On loan from Toronto's Canada Air & Space Museum (CASM):
North American NA-81 Harvard II, 3840 (81-4107)
|The Wright R-3350 Duplex-Cyclone was one of the most powerful radial aircraft engines produced in the United States. It was a twin row, supercharged, air-cooled, radial engine with 18 cylinders.
Power ranged from 2,200 to over 3,700 hp (1,640 to 2,760 kW), depending on the model.
First developed prior to World War II, the R-3350's design required a long time to mature before finally being used to power the Boeing B-29 Superfortress.
After the war, the engine had matured sufficiently to become a major civilian airliner design, notably in its Turbo-Compound forms.
Cessna 305C Bird Dog (L-19E), 119720
In the background sits restoration project Consolidatd 28-5A Catalina (PBY-5A), CF-HFL (c/n is 520: it is often quoted as s/n 110 -also officially-, but that is merely a line number).
During the 1990s it had been reported 'for restoration'and was up for painting in Labrador Airways colours in 2002; still long ways to go!
The Catalina / Canso was recovered from a crash site
You may want to see a photo by Ron Mak, while this derelict Canso was in transit at Goose Bay!
Front fuselage of a Canadair CL-28-1 Argus 1 (CP-107), unidentified
|An information sheet in the museum showed 6 'Argus Survivors'
- 10715, at Western Canada Aviation Museum, Winnipeg, MAN. (MY REPORT 2007)
- 10717, at Greenwood Military Aviation Museum, Nova Scotia (MY REPORT 2011)
- 10718, Comox Ar Force Museum, Comox, BC
- 10732, RCAF Memorial Museum, Trenton, ONT.
- 10739, Summerside, Prince Edward Island (PEI)
- 10742, National Aviation Museum, Ottawa, ONT. (MY REPORT 2009)
Impressive warbird restoration: Grumman G-40 Avenger (TBM-3E) CF-ZYC (c/n 3669, ex/ Bu53607, N8398H); restored using parts from c/n 2552 Bu85733, N6824C, C-GLEK and c/n 4194 Bu91289, N7833C, C-GFPN.
|The identities above were taken from Ogden's Air-Britain book: C-GFPL (Tanker 24) was not listed.
C-GFPL is fake?
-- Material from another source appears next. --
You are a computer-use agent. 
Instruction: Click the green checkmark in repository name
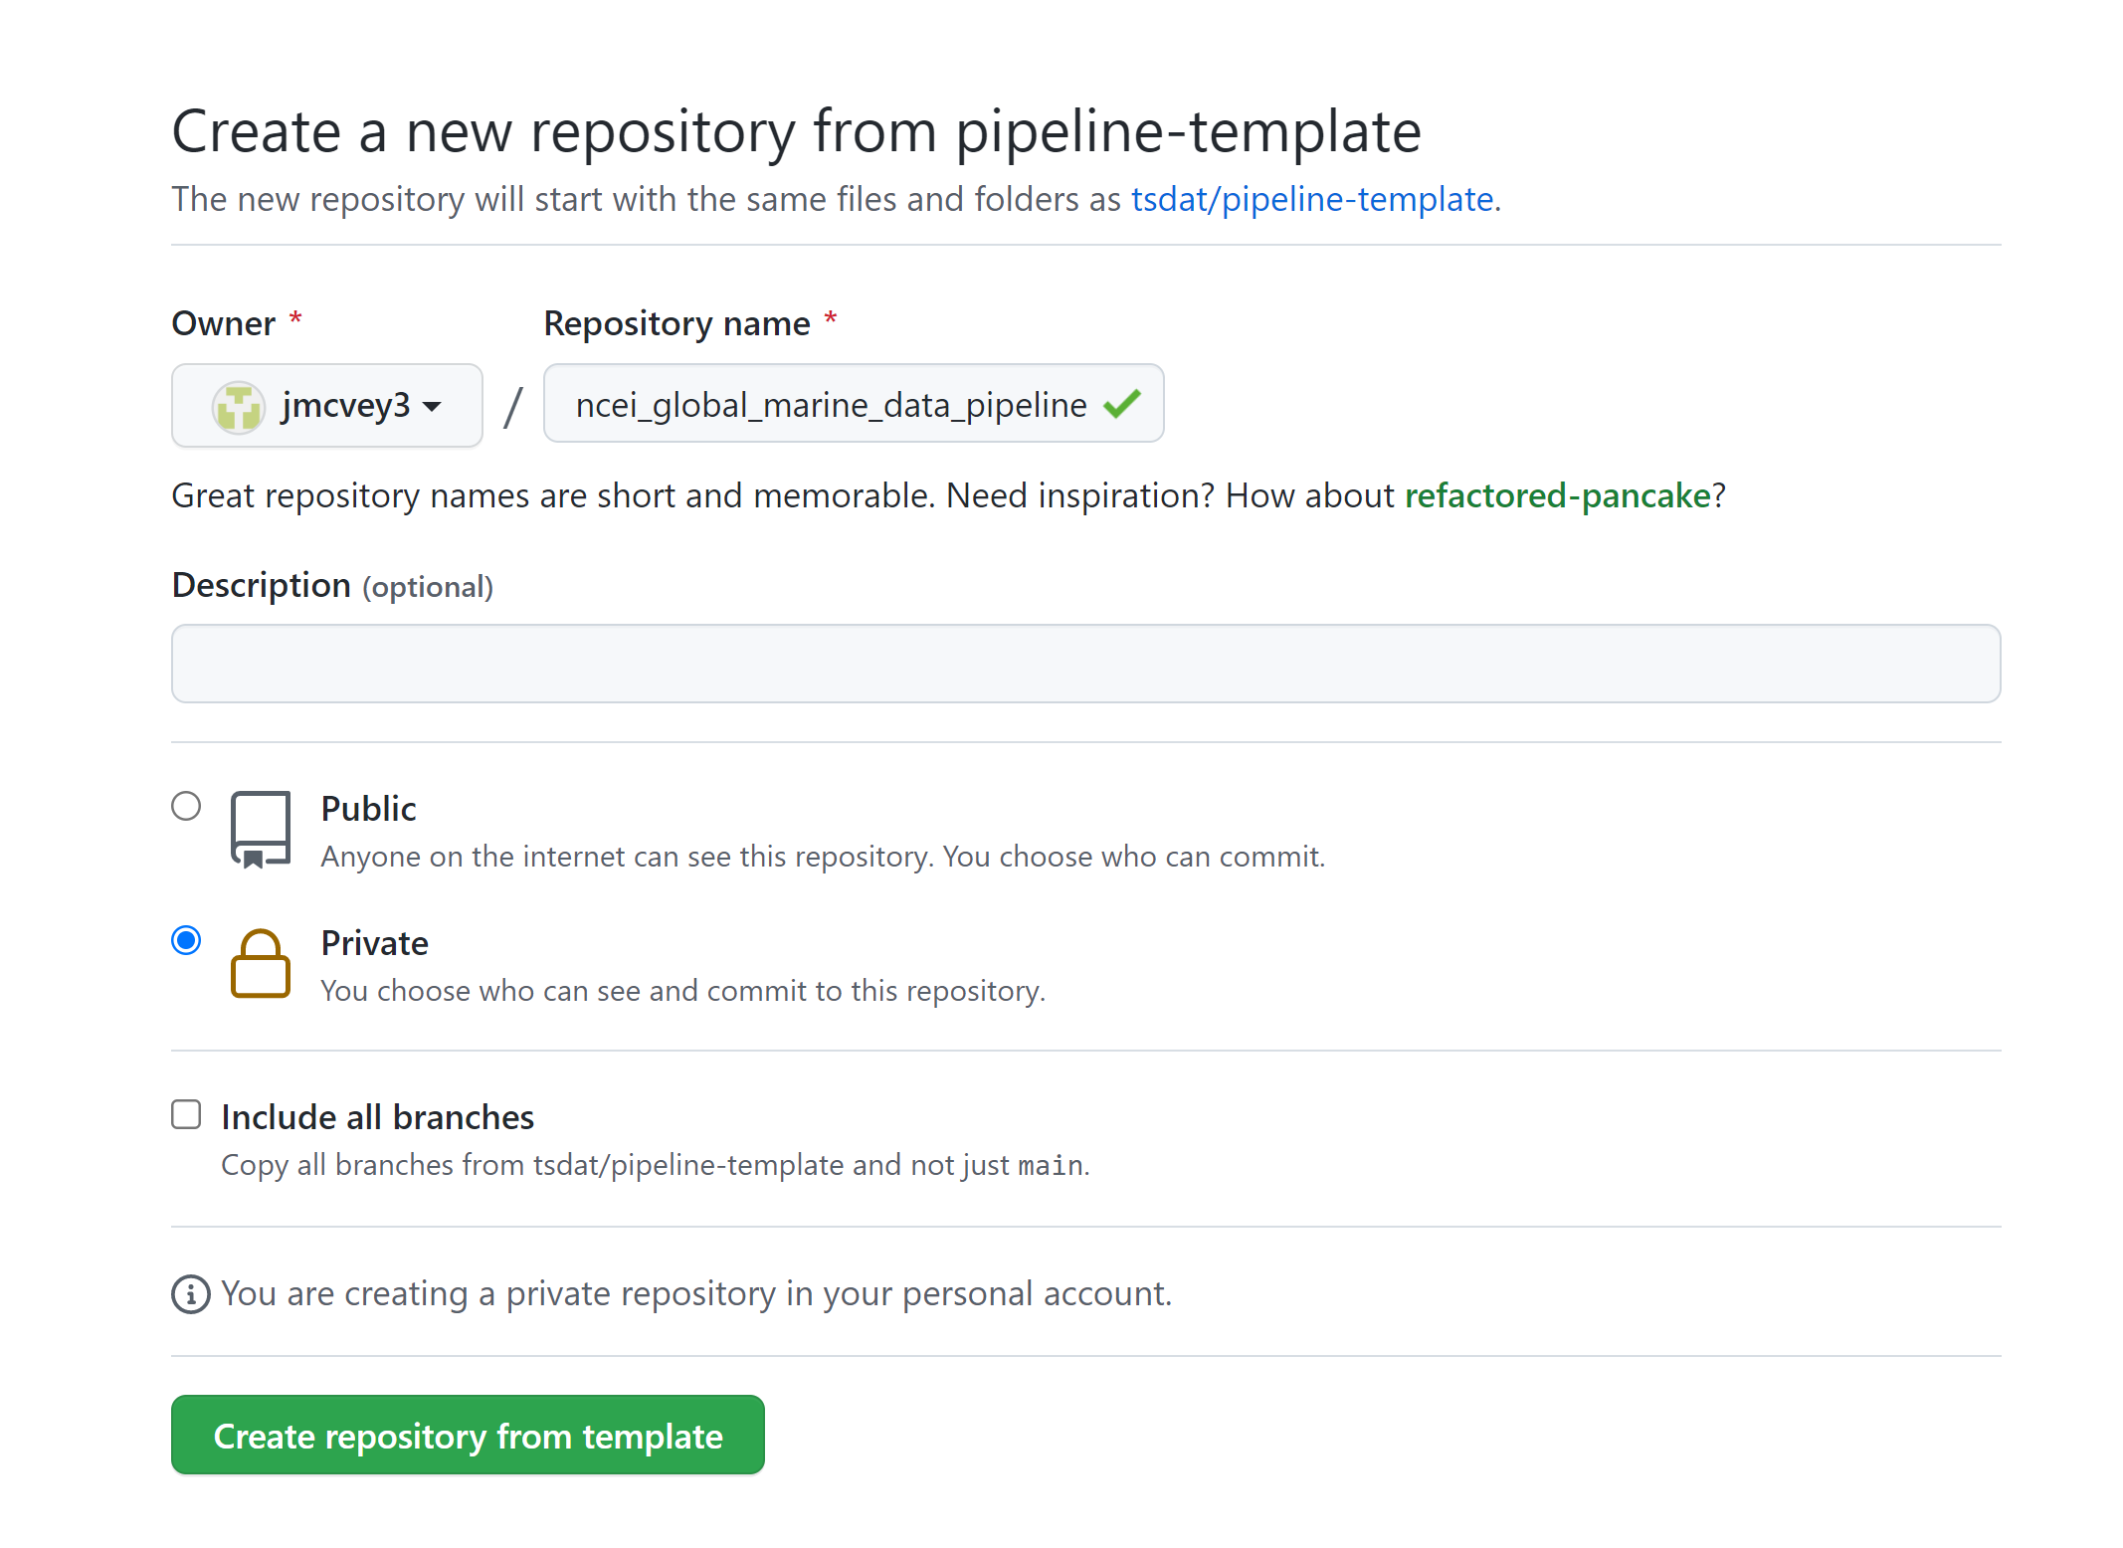pos(1122,404)
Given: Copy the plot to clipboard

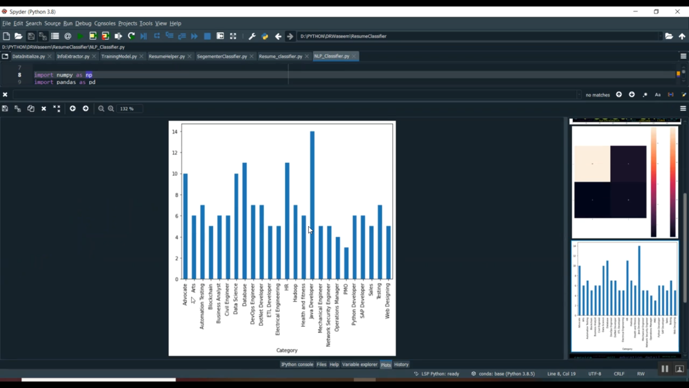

Yes!
Aad van der Voet has this to say: "Avenger Tanker 24 C-GFPL is indeed wearing fake markings. It is actually c/n 3669 ex CF-ZYC (Tanker 20), as the Ogden book says.
This aircraft crashed on take-off from Juniper (NB) on 20May1975, and the wreck was abandoned there.
It was salvaged from the accident site 10Jan97 by the Atlantic Canada Aviation Museum and then transported to the Forest Protection Ltd. facility at Frederiction (NB) a few months later for restoration, using some parts from C-FBEF c/n 3140, C-GFPN c/n 4194 and C-GLEK c/n 2552.
After restoration it was painted to represent Tanker 24 C-GFPL in Aug2005 (when it was still at Fredericton). It was finally delivered to the museum a month later and placed on display."